>> Start Extract provided

# jawfish



## newby30gallon (Jan 15, 2010)

how often do these fish attempt to jump out of tanks? in otherwords do you need a cover to keep them?


----------



## pretzelsz (Jan 14, 2010)

Jawfish I believe do now jump out of the tank they live in the sand bed. Firefish do jump out though. So I would say you don't need a cover(I am pretty sure maybe wait for someone with more experience) but if you are going with more fish just get some acrylic and make a cover to be safe.


----------



## Mike (Jul 16, 2006)

I would _definitely_ keep your tank is covered if you have a jaw fish. 

I had a blue dot jaw fish










that made the trip through the surface skimmer, up and down the u-tube, and into the prefilter compartment of our system where we found it struggling. 










Twice. :shock: (That's not my tank, it's just for illustrative purposes because I don't have a picture of my own overflow handy)


----------



## bearwithfish (Sep 29, 2009)

i would suggest any time a person puts fish in the tank they should have some sort of cover... now what cover can get interesting i have seen the heavy duty black ones, the all glass ones (i use these ), for those not worried about evaporation i have seen egg crate or bird netting used..... there are many options available....


----------



## newby30gallon (Jan 15, 2010)

i have had a 29 gal with no top for about six months and have had a firefish and no jumping as of yet.


----------



## onefish2fish (Jul 22, 2008)

ive had fish jump and found them crisp on the floor a few days later. i now leave the tank open top for temps, but with a nice tall canopy to keep things in.

ANY fish can jump, some more likely then others. a lid is a great idea but keep in mind some things lower your light penetration down to your corals.


----------



## Mike (Jul 16, 2006)

onefish2fish said:


> ANY fish can jump, some more likely then others.


That is true. I'll never forget the day I was sitting on the couch and noticed the stars and stripes puffer fish I used to have take a "running" start at one end of the tank and fly out of it, making it a few feet through the air before hitting the floor with a splat. I picked him up and put him right back in the tank and fortunately he was fine.



onefish2fish said:


> a lid is a great idea but keep in mind some things lower your light penetration down to your corals.


True. Do you think that the amount a glass cover reduces light penetration is any cause for concern if the fixture sits an inch above the glass?


----------



## onefish2fish (Jul 22, 2008)

Administrator said:


> That is true. I'll never forget the day I was sitting on the couch and noticed the stars and stripes puffer fish I used to have take a "running" start at one end of the tank and fly out of it, making it a few feet through the air before hitting the floor with a splat. I picked him up and put him right back in the tank and fortunately he was fine.
> 
> True. Do you think that the amount a glass cover reduces light penetration is any cause for concern if the fixture sits an inch above the glass?


 
directly over clean glass? no, however once salt creep takes on the glass it will effect your lighting. as long as you have no problem keeping the glass clean, you should be fine.


----------

>> End Extract provided
>> Start Listed records

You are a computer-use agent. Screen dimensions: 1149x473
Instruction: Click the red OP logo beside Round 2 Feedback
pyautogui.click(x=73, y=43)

>> End Listed records
>> Start Listed records

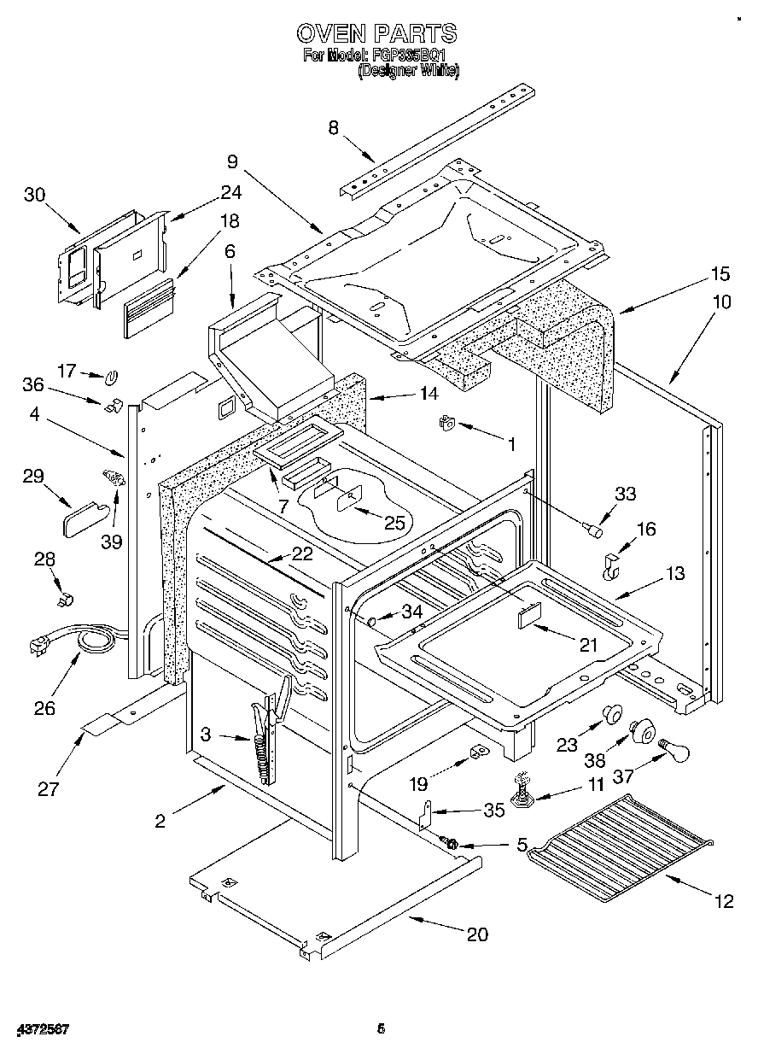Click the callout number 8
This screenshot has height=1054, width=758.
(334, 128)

>> End Listed records
>> Start Listed records

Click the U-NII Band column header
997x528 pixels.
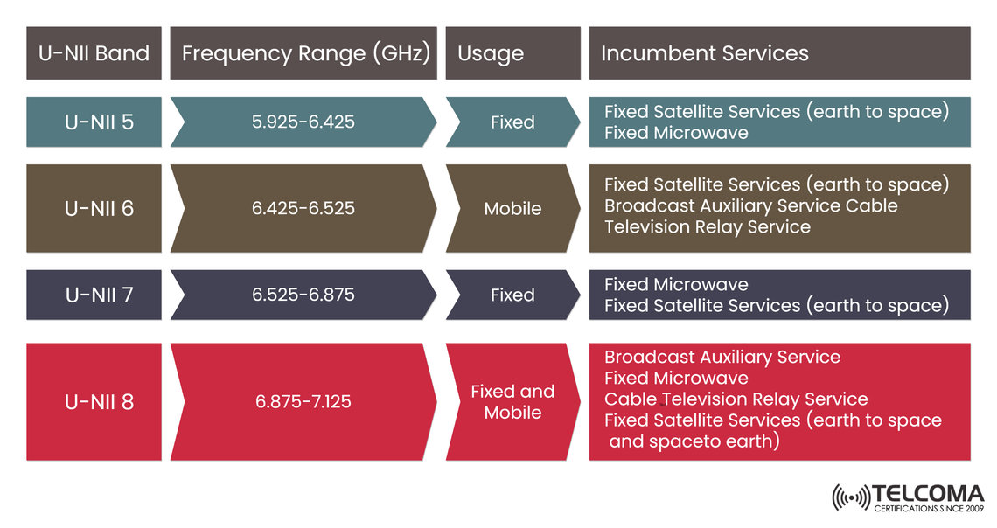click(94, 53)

>> End Listed records

_Goal A_
In the forum thread on jawfish and tank covers, edit the part that opens with the words containing "i have had a" and closes with "keep things in.": give it again with "canopy" replaced by "hood".
_Goal B_
Answer these questions from the forum thread on jawfish and tank covers.
(i) What kind of jawfish did Mike have?
(ii) For about how long has newby30gallon kept a 29 gallon tank with no top?
(iii) Which kind of cover does bearwithfish use?

_Problem solution A_
i have had a 29 gal with no top for about six months and have had a firefish and no jumping as of yet.


----------



## onefish2fish (Jul 22, 2008)

ive had fish jump and found them crisp on the floor a few days later. i now leave the tank open top for temps, but with a nice tall hood to keep things in.

_Problem solution B_
(i) A blue dot jawfish.
(ii) About six months.
(iii) The all glass ones.